Sunday, June 10, 2007

You want the realness? Well I gotcha

Bet you thought this was a travelling blog didnt you?

Since I am on hiatus from travelling I have no overwrought descriptive pieces for you, no railings against bus trips for you (except peak hour bus trips. Ay ay ay. Still better than peak hour subte trips. Japan has nothing on BA for ridiculous squashing on train carriages) no fear of woollen jumpers to share with you. Nada.

Instead I find myself sleeping competitively (every day, a new hour past 12 hours of solid sleep, soon I should crack the 18 hour barrier - exciting, no?) and wandering aimlessly around Palermo, a trendy suburb that is hard to get to and hard to get out of but has an inordinate number of bars and shops and, thankfully, when you look close enough, also a large number of kioskos selling super panchos.

My current habitation also has an incredible (to me) number of jocktastic americans (ok, one jocktastic american) and an alleged san fransican with a deeply corny accent who listens to rap and is quite the whitest person I've met here in some time. Also lurking out there somewhere is a lawyer from Washington, who prosecutes people who download movies and music illegally. Naturally he has not been invited to any parties nor has he been offered the use of the host's computer which is, of course, full of downloaded music and movies. There is also a tall black man from south africa who informed me sternly that I would get cancer from reheating things in the microwave without covering them properly and a wussy male pre-med student from minnesoater who keeps on getting drunk and being surprised that at 4 in the morning, your friend is not your friend if you are both trying to pick up the same girl in the bar.

Last night I found myself in an inpromptu United Nations Women Stylee gathering in some friend of a friend's apartment where only the two male hosts were from Argentina and the nine girls there were from all over the world. Claire (UK) and I (AUST) were most fascinated by the belgian Paris Hilton who, unlike the real paris hilton, could speak three languages and wear kickarse stockings. Amazing.

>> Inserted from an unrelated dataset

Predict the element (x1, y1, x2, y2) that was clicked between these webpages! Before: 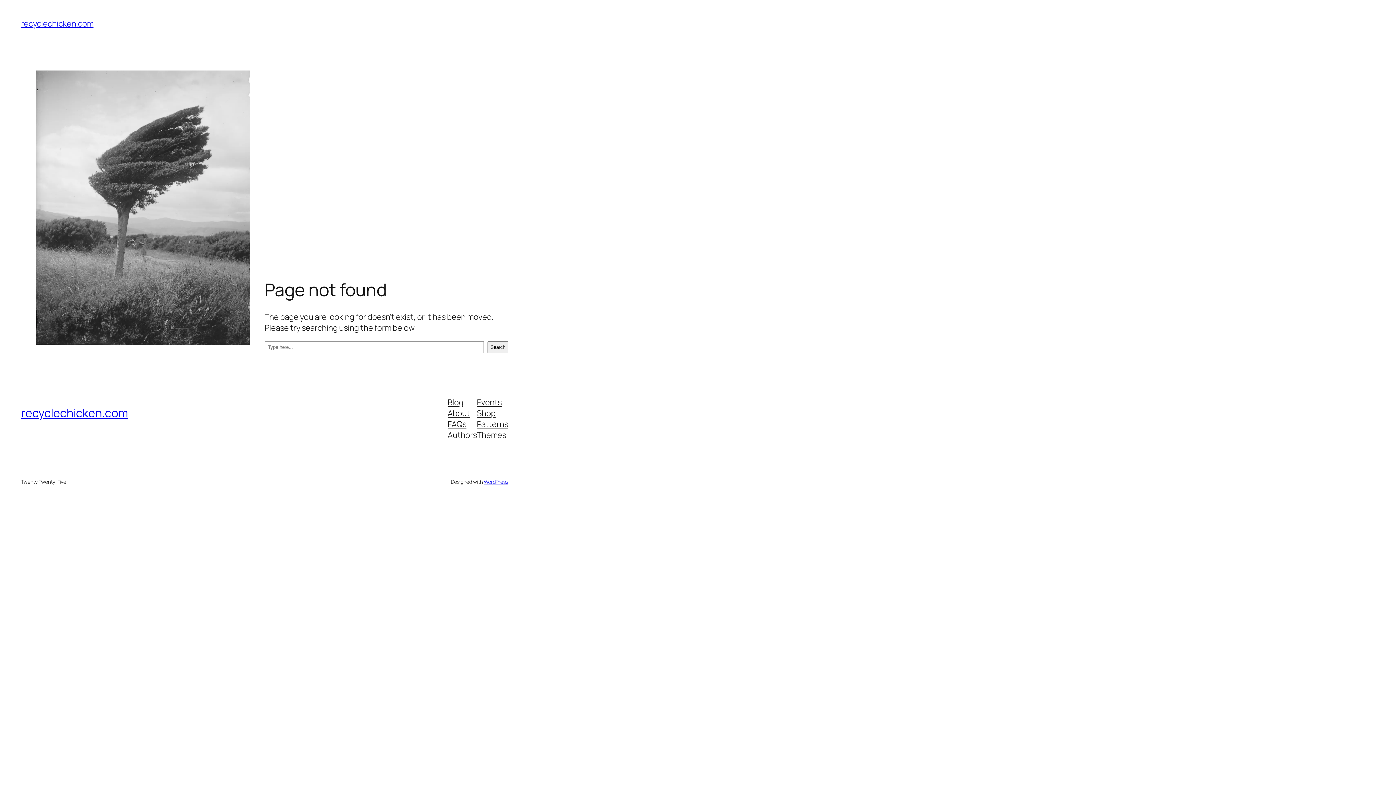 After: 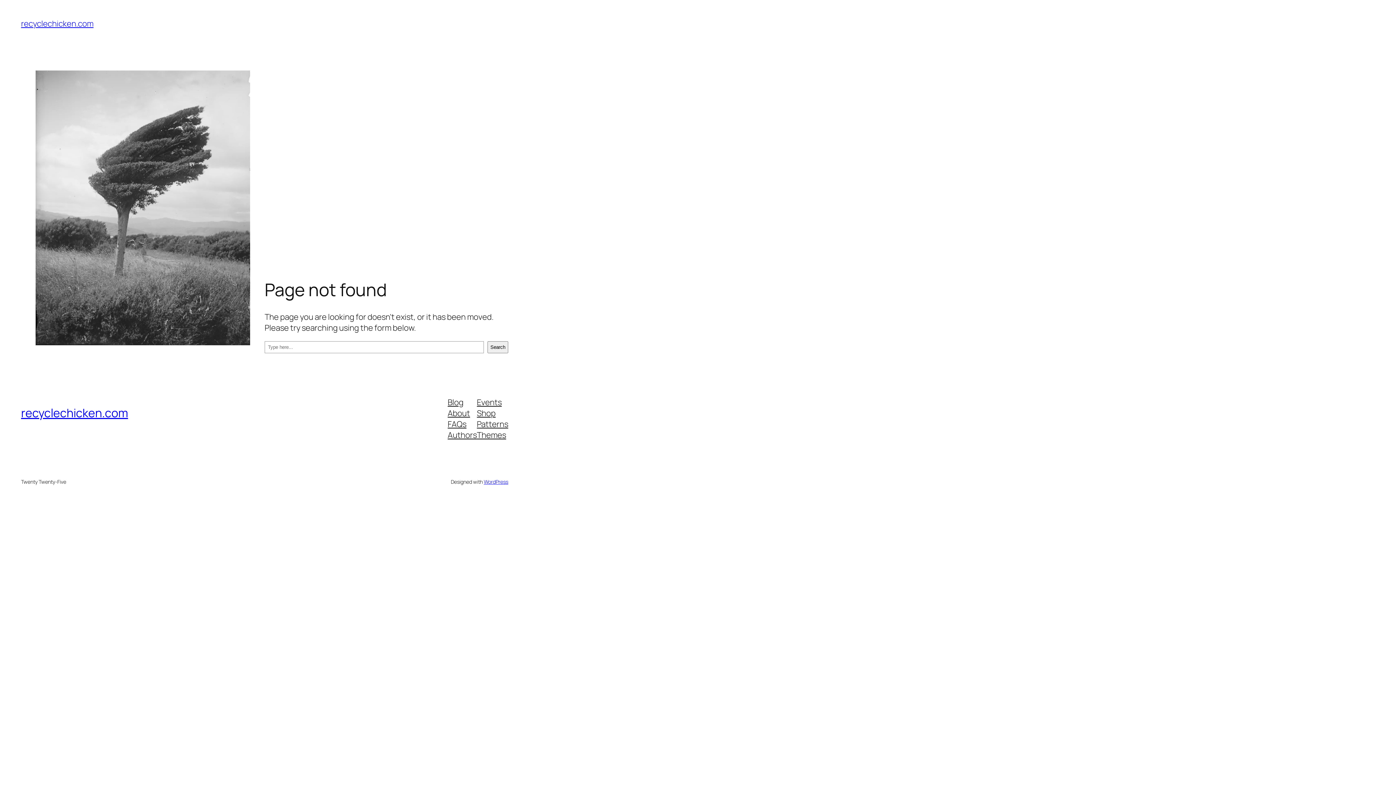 Action: bbox: (447, 407, 470, 418) label: About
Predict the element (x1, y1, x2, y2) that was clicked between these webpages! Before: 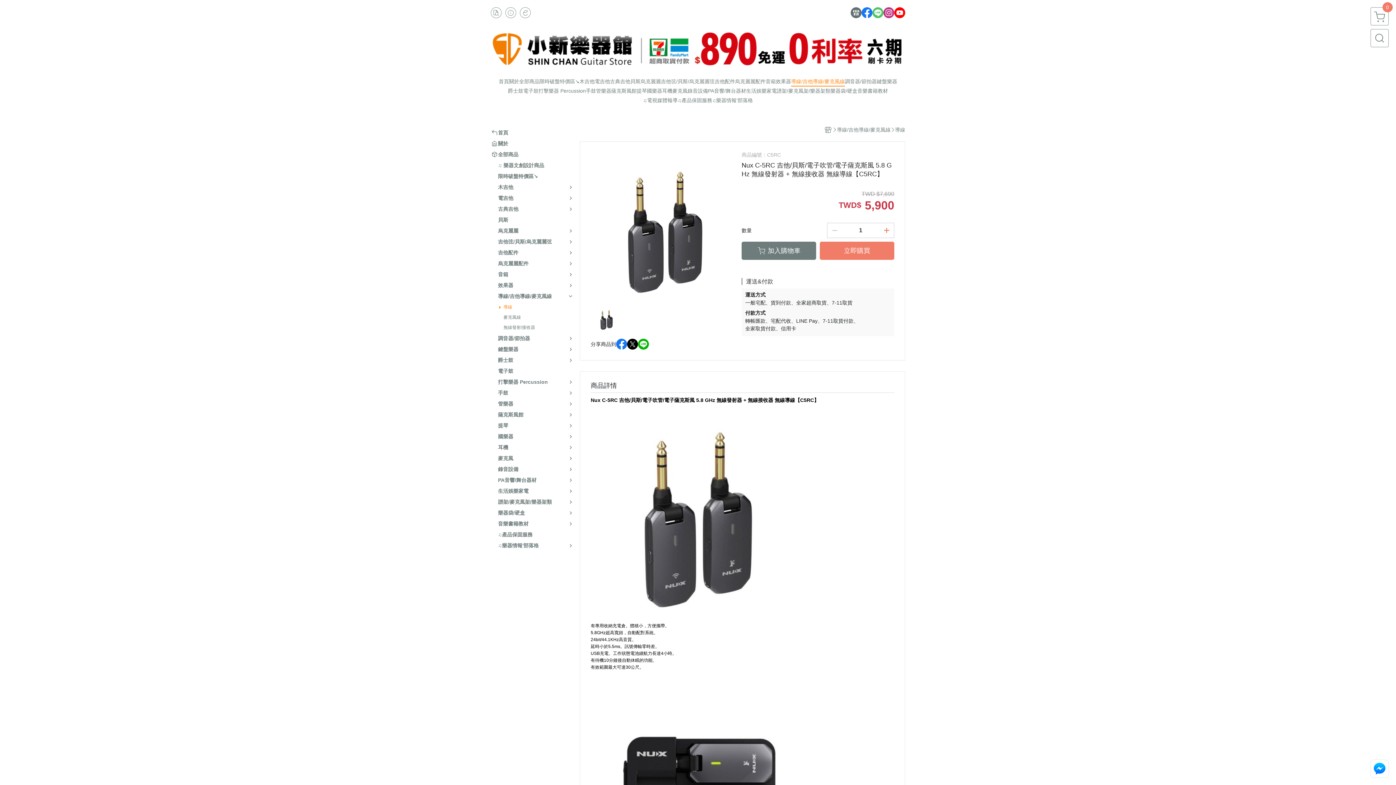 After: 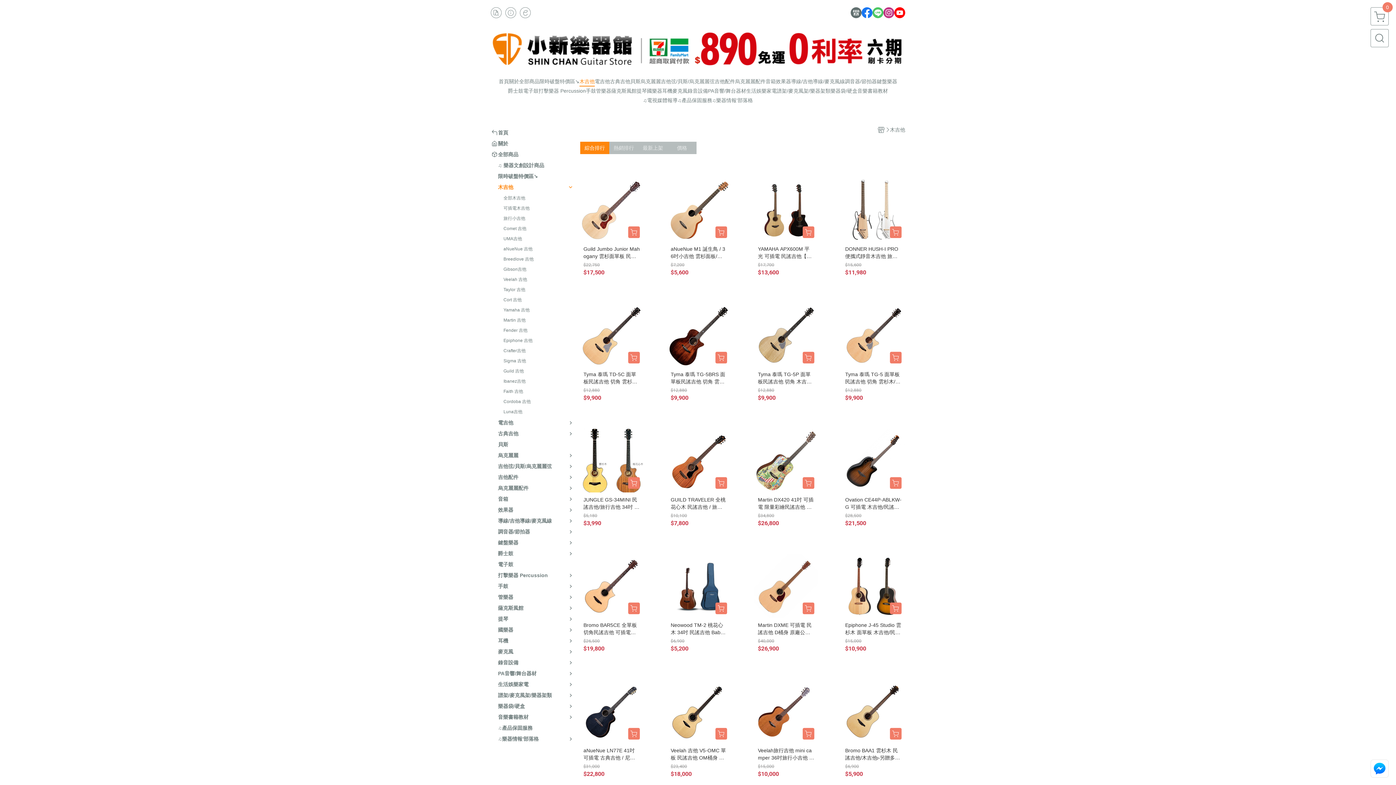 Action: bbox: (579, 77, 594, 86) label: 木吉他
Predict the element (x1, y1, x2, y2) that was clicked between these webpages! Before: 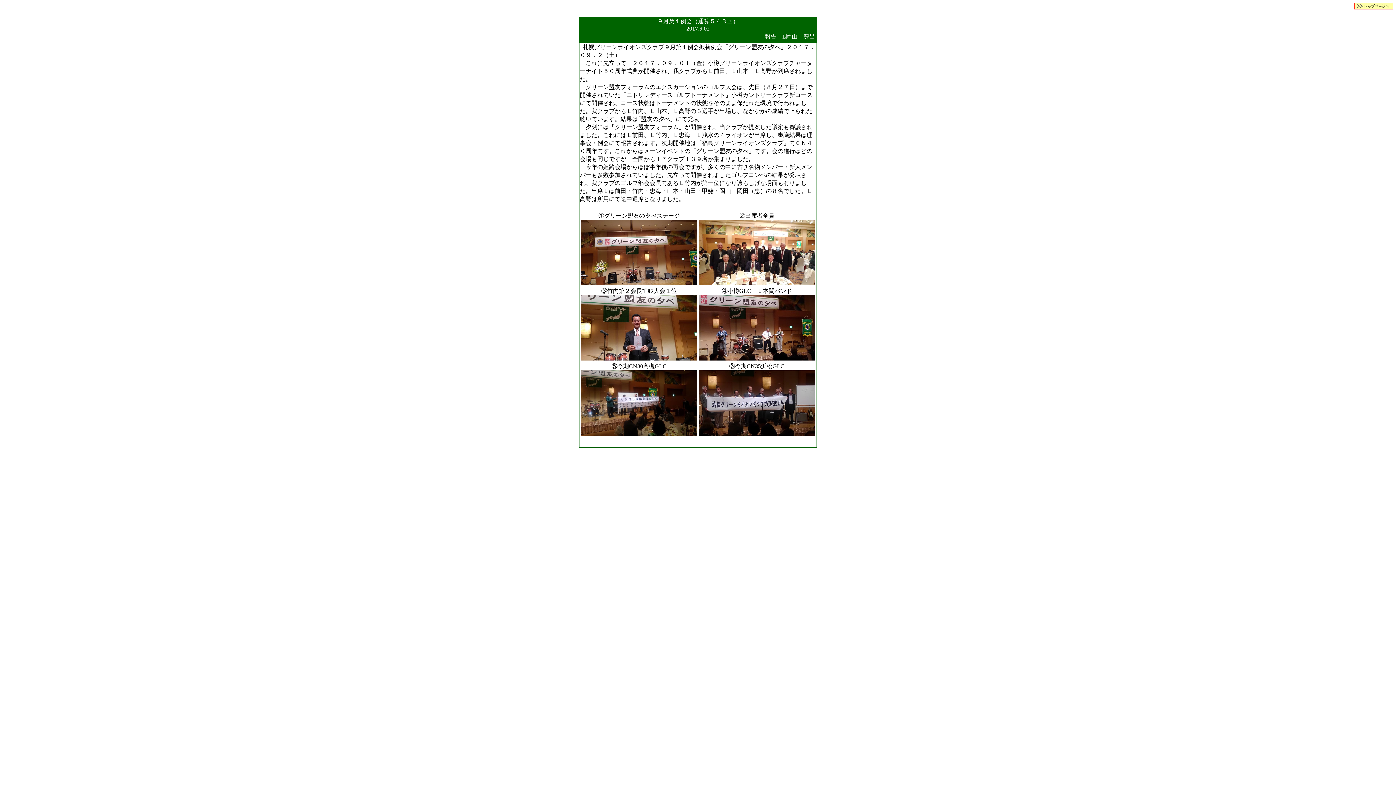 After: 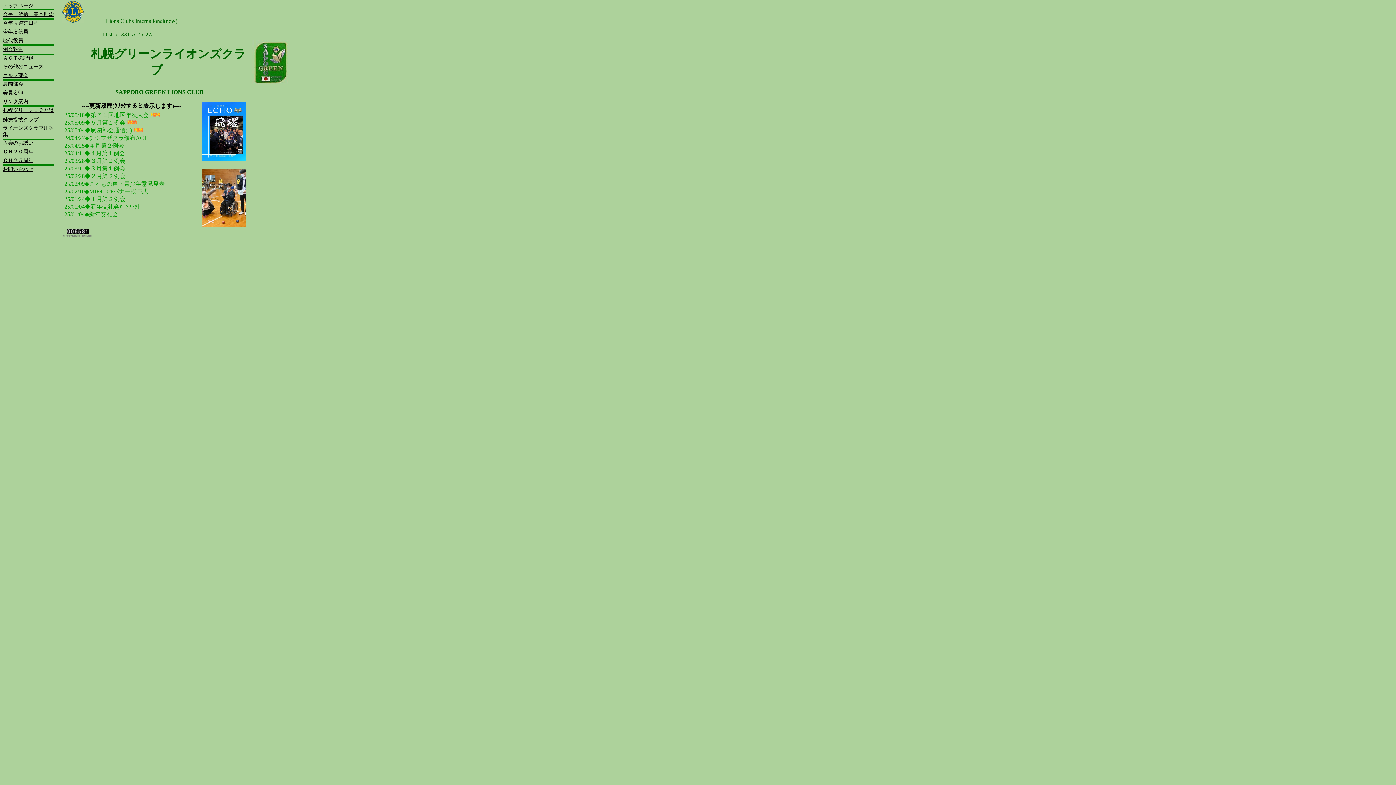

The night ended with a porteƱo and I writing swears in the dirt on the back of some car window while we waited for our friends. Some of you will remember that I have done similar things in frost back home so isn't it good to know that no matter how far you travel some things never change? It is annoying though that people only try to teach me bad words at the end of nights where I invariably forget them. Was it cajero? or hodjero? Damnit!

2 comments:

Farmer Fifi said...

Hi darling!

So so glad you updated- I was getting bad deprivation symptoms (rashes, etc.). I love your blog. Hope you're getting some fun dream action in all that sleeping.

xoxo S

Anonymous said...

Damnit Herbert without your witticisms my life isn't worth living. Wake up, tell me about the supermarket or something, anything!